Saved data entries:
>>>>
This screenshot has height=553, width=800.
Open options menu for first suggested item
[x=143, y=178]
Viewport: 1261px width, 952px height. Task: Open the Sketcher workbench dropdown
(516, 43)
<<<<
■ **WHAT TO WORK ON**
Please output every record, keeping each line exact.

■ **SOLUTION**
This screenshot has height=553, width=800.
Open options menu for first suggested item
[x=143, y=178]
Viewport: 1261px width, 952px height. Task: Open the Sketcher workbench dropdown
(516, 43)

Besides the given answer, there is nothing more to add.